§ **Article**:
Headline Of The Year: Rupert Murdoch Is Deviant Scum (Rolling Stone)

Rolling Stone’s Matt Taibbi has penned a thought provoking article that examines the fading glory of one of the world’s most prominent media barons, Rupert Murdoch. He begins above the fold with a no-holds-barred headline declaring that Rupert Murdoch Is Deviant Scum.” And he has the reasoned analysis to back it up.

Murdoch Trump

Taibbi carefully constructs a case for how Murdoch is losing either his empire or his mind, or both. At the outset is the observation that his crown jewel, Fox News, is at risk of being strangled by its own monstrous creation, Donald Trump. He notes that Murdoch “must be petrified at the prospect of losing his hard-won viewership at the end of his life.” The public feuding that has been ongoing between Fox and Trump threatens to sap the network of its previously loyal viewer base. Trump’s followers are incensed by what they feel is unfair treatment of their superhero and have pledged to boycott the network. Or as Taibbi deliciously puts it…

“Donald Trump is the fallen angel in the Fox story, a traitor who’s trying to tempt away Murdoch’s lovingly nurtured stable of idiot viewers by denouncing their favorite ‘news’ network as a false conservative God.”

§ **Provided records**:
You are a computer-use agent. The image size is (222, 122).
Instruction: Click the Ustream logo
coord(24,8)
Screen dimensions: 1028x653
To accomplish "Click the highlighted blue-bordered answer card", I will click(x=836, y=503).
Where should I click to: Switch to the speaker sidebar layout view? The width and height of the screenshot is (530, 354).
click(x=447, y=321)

==

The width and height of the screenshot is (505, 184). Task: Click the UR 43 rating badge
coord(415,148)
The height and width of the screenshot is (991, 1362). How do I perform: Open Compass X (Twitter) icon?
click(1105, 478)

...

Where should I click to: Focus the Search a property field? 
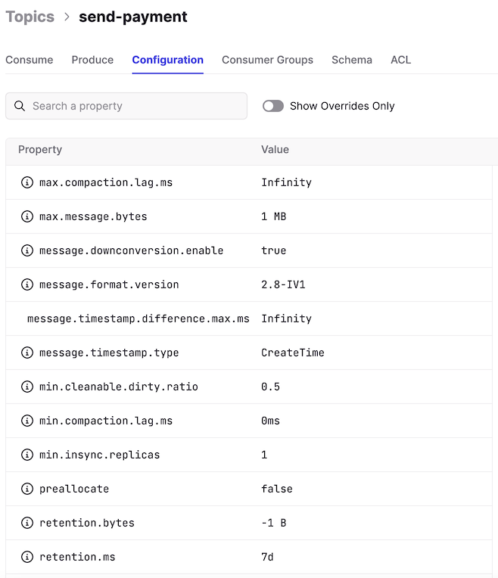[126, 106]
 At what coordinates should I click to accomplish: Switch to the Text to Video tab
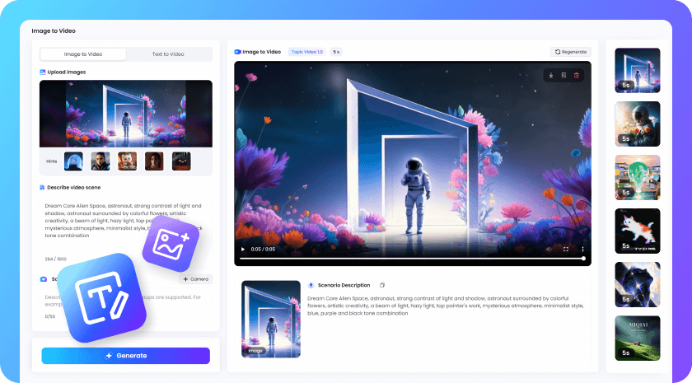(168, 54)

§ **Task prompt**:
Copy word for word the stretch of the Murdoch post from "Headline Of The" through "back it up.". The entries aren't needed for this.

§ **Complete response**:
Headline Of The Year: Rupert Murdoch Is Deviant Scum (Rolling Stone)

Rolling Stone’s Matt Taibbi has penned a thought provoking article that examines the fading glory of one of the world’s most prominent media barons, Rupert Murdoch. He begins above the fold with a no-holds-barred headline declaring that Rupert Murdoch Is Deviant Scum.” And he has the reasoned analysis to back it up.